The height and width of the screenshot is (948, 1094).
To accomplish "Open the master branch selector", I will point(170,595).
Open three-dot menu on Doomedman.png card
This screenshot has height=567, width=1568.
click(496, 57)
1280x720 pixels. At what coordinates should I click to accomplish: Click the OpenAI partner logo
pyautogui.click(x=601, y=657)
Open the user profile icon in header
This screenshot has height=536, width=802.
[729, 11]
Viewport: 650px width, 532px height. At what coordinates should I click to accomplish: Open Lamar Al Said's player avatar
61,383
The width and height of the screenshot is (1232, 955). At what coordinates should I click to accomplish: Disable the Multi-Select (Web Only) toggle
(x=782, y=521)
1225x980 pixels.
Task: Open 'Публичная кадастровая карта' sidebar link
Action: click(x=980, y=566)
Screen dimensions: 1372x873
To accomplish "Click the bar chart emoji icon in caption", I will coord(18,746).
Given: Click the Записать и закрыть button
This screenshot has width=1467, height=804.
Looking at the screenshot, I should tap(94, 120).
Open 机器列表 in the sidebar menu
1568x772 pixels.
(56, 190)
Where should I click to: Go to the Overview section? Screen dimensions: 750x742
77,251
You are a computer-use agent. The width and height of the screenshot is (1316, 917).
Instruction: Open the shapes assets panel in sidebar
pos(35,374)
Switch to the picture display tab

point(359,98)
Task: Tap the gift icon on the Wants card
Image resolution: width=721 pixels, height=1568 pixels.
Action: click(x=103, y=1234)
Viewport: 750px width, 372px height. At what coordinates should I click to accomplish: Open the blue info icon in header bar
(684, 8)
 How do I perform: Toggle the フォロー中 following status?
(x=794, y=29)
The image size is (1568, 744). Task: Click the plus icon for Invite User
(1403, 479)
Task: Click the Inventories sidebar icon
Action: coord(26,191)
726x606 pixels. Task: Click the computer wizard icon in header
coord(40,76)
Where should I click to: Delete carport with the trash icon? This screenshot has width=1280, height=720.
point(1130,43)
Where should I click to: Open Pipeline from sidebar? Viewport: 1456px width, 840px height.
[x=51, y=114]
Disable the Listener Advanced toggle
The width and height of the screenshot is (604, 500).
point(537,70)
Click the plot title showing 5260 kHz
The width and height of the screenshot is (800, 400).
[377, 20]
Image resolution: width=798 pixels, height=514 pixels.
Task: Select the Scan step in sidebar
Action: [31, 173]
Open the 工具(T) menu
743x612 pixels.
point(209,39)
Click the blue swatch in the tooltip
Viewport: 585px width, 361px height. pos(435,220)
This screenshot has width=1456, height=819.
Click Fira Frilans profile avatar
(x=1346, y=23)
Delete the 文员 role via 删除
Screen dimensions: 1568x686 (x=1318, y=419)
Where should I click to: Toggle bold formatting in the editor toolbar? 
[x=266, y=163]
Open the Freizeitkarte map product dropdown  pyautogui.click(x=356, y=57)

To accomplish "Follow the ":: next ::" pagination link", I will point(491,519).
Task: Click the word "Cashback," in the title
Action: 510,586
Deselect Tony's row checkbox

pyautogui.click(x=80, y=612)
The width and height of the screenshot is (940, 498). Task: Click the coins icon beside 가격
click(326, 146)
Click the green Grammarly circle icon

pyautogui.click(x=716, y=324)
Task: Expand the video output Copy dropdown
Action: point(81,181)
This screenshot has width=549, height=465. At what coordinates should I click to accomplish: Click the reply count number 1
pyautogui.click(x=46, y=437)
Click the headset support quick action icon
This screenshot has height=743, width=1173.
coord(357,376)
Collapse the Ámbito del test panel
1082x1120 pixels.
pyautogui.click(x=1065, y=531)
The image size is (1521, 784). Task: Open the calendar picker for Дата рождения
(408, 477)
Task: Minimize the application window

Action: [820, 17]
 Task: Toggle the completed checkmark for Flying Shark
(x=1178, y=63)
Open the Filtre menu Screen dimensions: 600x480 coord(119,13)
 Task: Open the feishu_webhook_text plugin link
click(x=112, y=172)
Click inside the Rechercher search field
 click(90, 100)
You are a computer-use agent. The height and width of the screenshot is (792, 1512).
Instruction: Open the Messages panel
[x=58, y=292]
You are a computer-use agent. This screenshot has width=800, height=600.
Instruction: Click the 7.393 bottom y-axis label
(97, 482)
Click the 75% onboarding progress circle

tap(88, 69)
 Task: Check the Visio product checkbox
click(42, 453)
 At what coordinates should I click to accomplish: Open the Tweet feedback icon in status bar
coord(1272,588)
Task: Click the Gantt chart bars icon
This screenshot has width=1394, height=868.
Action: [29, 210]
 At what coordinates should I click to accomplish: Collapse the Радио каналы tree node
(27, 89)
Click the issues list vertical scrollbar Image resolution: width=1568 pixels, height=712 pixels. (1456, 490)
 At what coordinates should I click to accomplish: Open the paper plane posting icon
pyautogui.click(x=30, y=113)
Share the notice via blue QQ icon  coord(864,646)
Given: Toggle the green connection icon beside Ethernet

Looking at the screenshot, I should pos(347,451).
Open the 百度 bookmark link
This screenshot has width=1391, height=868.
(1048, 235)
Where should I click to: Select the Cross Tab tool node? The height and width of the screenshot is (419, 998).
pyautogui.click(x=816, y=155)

▶ **Job**:
Copy every one of the items above without any change.

▶ **The completed task**:
The height and width of the screenshot is (948, 1094).
To accomplish "Open the master branch selector", I will point(170,595).
Open three-dot menu on Doomedman.png card
This screenshot has height=567, width=1568.
click(496, 57)
1280x720 pixels. At what coordinates should I click to accomplish: Click the OpenAI partner logo
pyautogui.click(x=601, y=657)
Open the user profile icon in header
This screenshot has height=536, width=802.
[729, 11]
Viewport: 650px width, 532px height. At what coordinates should I click to accomplish: Open Lamar Al Said's player avatar
61,383
The width and height of the screenshot is (1232, 955). At what coordinates should I click to accomplish: Disable the Multi-Select (Web Only) toggle
(x=782, y=521)
1225x980 pixels.
Task: Open 'Публичная кадастровая карта' sidebar link
Action: click(x=980, y=566)
Screen dimensions: 1372x873
To accomplish "Click the bar chart emoji icon in caption", I will coord(18,746).
Given: Click the Записать и закрыть button
This screenshot has width=1467, height=804.
Looking at the screenshot, I should tap(94, 120).
Open 机器列表 in the sidebar menu
1568x772 pixels.
(56, 190)
Where should I click to: Go to the Overview section? Screen dimensions: 750x742
77,251
You are a computer-use agent. The width and height of the screenshot is (1316, 917).
Instruction: Open the shapes assets panel in sidebar
pos(35,374)
Switch to the picture display tab

point(359,98)
Task: Tap the gift icon on the Wants card
Image resolution: width=721 pixels, height=1568 pixels.
Action: click(x=103, y=1234)
Viewport: 750px width, 372px height. At what coordinates should I click to accomplish: Open the blue info icon in header bar
(684, 8)
 How do I perform: Toggle the フォロー中 following status?
(x=794, y=29)
The image size is (1568, 744). Task: Click the plus icon for Invite User
(1403, 479)
Task: Click the Inventories sidebar icon
Action: coord(26,191)
726x606 pixels. Task: Click the computer wizard icon in header
coord(40,76)
Where should I click to: Delete carport with the trash icon? This screenshot has width=1280, height=720.
point(1130,43)
Where should I click to: Open Pipeline from sidebar? Viewport: 1456px width, 840px height.
[x=51, y=114]
Disable the Listener Advanced toggle
The width and height of the screenshot is (604, 500).
point(537,70)
Click the plot title showing 5260 kHz
The width and height of the screenshot is (800, 400).
[377, 20]
Image resolution: width=798 pixels, height=514 pixels.
Task: Select the Scan step in sidebar
Action: [31, 173]
Open the 工具(T) menu
743x612 pixels.
point(209,39)
Click the blue swatch in the tooltip
Viewport: 585px width, 361px height. pos(435,220)
This screenshot has width=1456, height=819.
Click Fira Frilans profile avatar
(x=1346, y=23)
Delete the 文员 role via 删除
Screen dimensions: 1568x686 (x=1318, y=419)
Where should I click to: Toggle bold formatting in the editor toolbar? 
[x=266, y=163]
Open the Freizeitkarte map product dropdown  pyautogui.click(x=356, y=57)

To accomplish "Follow the ":: next ::" pagination link", I will point(491,519).
Task: Click the word "Cashback," in the title
Action: 510,586
Deselect Tony's row checkbox

pyautogui.click(x=80, y=612)
The width and height of the screenshot is (940, 498). Task: Click the coins icon beside 가격
click(326, 146)
Click the green Grammarly circle icon

pyautogui.click(x=716, y=324)
Task: Expand the video output Copy dropdown
Action: point(81,181)
This screenshot has width=549, height=465. At what coordinates should I click to accomplish: Click the reply count number 1
pyautogui.click(x=46, y=437)
Click the headset support quick action icon
This screenshot has height=743, width=1173.
coord(357,376)
Collapse the Ámbito del test panel
1082x1120 pixels.
pyautogui.click(x=1065, y=531)
The image size is (1521, 784). Task: Open the calendar picker for Дата рождения
(408, 477)
Task: Minimize the application window

Action: [820, 17]
 Task: Toggle the completed checkmark for Flying Shark
(x=1178, y=63)
Open the Filtre menu Screen dimensions: 600x480 coord(119,13)
 Task: Open the feishu_webhook_text plugin link
click(x=112, y=172)
Click inside the Rechercher search field
 click(90, 100)
You are a computer-use agent. The height and width of the screenshot is (792, 1512).
Instruction: Open the Messages panel
[x=58, y=292]
You are a computer-use agent. This screenshot has width=800, height=600.
Instruction: Click the 7.393 bottom y-axis label
(97, 482)
Click the 75% onboarding progress circle

tap(88, 69)
 Task: Check the Visio product checkbox
click(42, 453)
 At what coordinates should I click to accomplish: Open the Tweet feedback icon in status bar
coord(1272,588)
Task: Click the Gantt chart bars icon
This screenshot has width=1394, height=868.
Action: [29, 210]
 At what coordinates should I click to accomplish: Collapse the Радио каналы tree node
(27, 89)
Click the issues list vertical scrollbar Image resolution: width=1568 pixels, height=712 pixels. (1456, 490)
 At what coordinates should I click to accomplish: Open the paper plane posting icon
pyautogui.click(x=30, y=113)
Share the notice via blue QQ icon  coord(864,646)
Given: Toggle the green connection icon beside Ethernet

Looking at the screenshot, I should pos(347,451).
Open the 百度 bookmark link
This screenshot has width=1391, height=868.
(1048, 235)
Where should I click to: Select the Cross Tab tool node? The height and width of the screenshot is (419, 998).
pyautogui.click(x=816, y=155)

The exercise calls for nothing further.